*TASK DIRECTIONS*.
Copy the records exactly, every one of them.

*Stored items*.
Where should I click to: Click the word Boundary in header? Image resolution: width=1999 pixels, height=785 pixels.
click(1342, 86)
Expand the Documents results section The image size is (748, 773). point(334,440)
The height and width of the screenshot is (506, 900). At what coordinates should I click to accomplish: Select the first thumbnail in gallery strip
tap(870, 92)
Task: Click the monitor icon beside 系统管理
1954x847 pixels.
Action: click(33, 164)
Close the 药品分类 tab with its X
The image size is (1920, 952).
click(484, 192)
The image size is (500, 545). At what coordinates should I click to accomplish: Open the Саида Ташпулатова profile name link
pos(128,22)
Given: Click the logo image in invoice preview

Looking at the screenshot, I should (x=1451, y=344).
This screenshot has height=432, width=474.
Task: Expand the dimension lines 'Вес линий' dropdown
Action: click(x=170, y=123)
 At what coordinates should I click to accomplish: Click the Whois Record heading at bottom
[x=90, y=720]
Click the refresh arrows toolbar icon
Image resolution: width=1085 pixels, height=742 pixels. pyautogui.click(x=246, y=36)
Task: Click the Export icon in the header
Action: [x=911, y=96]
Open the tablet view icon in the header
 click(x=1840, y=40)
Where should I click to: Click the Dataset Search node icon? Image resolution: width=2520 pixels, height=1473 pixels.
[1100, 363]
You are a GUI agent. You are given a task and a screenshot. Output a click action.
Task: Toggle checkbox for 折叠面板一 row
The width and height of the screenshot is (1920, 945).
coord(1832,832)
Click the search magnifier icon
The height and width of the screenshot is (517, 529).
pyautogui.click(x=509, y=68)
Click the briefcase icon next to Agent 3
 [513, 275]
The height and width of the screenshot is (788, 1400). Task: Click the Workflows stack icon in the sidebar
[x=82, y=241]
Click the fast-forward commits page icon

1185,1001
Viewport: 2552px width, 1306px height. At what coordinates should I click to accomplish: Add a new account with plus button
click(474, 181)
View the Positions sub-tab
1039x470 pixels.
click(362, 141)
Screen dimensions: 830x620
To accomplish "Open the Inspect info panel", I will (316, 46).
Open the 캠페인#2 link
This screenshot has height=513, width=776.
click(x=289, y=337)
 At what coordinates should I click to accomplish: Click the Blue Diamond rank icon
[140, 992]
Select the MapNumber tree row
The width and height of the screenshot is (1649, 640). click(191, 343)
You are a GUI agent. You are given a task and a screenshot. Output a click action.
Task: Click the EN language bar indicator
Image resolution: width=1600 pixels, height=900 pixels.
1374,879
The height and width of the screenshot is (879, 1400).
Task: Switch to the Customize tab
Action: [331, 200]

*RESULT FOR THIS TASK*.
Where should I click to: Click the word Boundary in header? Image resolution: width=1999 pixels, height=785 pixels.
click(1342, 86)
Expand the Documents results section The image size is (748, 773). point(334,440)
The height and width of the screenshot is (506, 900). At what coordinates should I click to accomplish: Select the first thumbnail in gallery strip
tap(870, 92)
Task: Click the monitor icon beside 系统管理
1954x847 pixels.
Action: click(33, 164)
Close the 药品分类 tab with its X
The image size is (1920, 952).
click(484, 192)
The image size is (500, 545). At what coordinates should I click to accomplish: Open the Саида Ташпулатова profile name link
pos(128,22)
Given: Click the logo image in invoice preview

Looking at the screenshot, I should (x=1451, y=344).
This screenshot has height=432, width=474.
Task: Expand the dimension lines 'Вес линий' dropdown
Action: click(x=170, y=123)
 At what coordinates should I click to accomplish: Click the Whois Record heading at bottom
[x=90, y=720]
Click the refresh arrows toolbar icon
Image resolution: width=1085 pixels, height=742 pixels. pyautogui.click(x=246, y=36)
Task: Click the Export icon in the header
Action: [x=911, y=96]
Open the tablet view icon in the header
 click(x=1840, y=40)
Where should I click to: Click the Dataset Search node icon? Image resolution: width=2520 pixels, height=1473 pixels.
[1100, 363]
You are a GUI agent. You are given a task and a screenshot. Output a click action.
Task: Toggle checkbox for 折叠面板一 row
The width and height of the screenshot is (1920, 945).
coord(1832,832)
Click the search magnifier icon
The height and width of the screenshot is (517, 529).
pyautogui.click(x=509, y=68)
Click the briefcase icon next to Agent 3
 [513, 275]
The height and width of the screenshot is (788, 1400). Task: Click the Workflows stack icon in the sidebar
[x=82, y=241]
Click the fast-forward commits page icon

1185,1001
Viewport: 2552px width, 1306px height. At what coordinates should I click to accomplish: Add a new account with plus button
click(474, 181)
View the Positions sub-tab
1039x470 pixels.
click(362, 141)
Screen dimensions: 830x620
To accomplish "Open the Inspect info panel", I will (316, 46).
Open the 캠페인#2 link
This screenshot has height=513, width=776.
click(x=289, y=337)
 At what coordinates should I click to accomplish: Click the Blue Diamond rank icon
[140, 992]
Select the MapNumber tree row
The width and height of the screenshot is (1649, 640). click(191, 343)
You are a GUI agent. You are given a task and a screenshot. Output a click action.
Task: Click the EN language bar indicator
Image resolution: width=1600 pixels, height=900 pixels.
1374,879
The height and width of the screenshot is (879, 1400).
Task: Switch to the Customize tab
Action: [331, 200]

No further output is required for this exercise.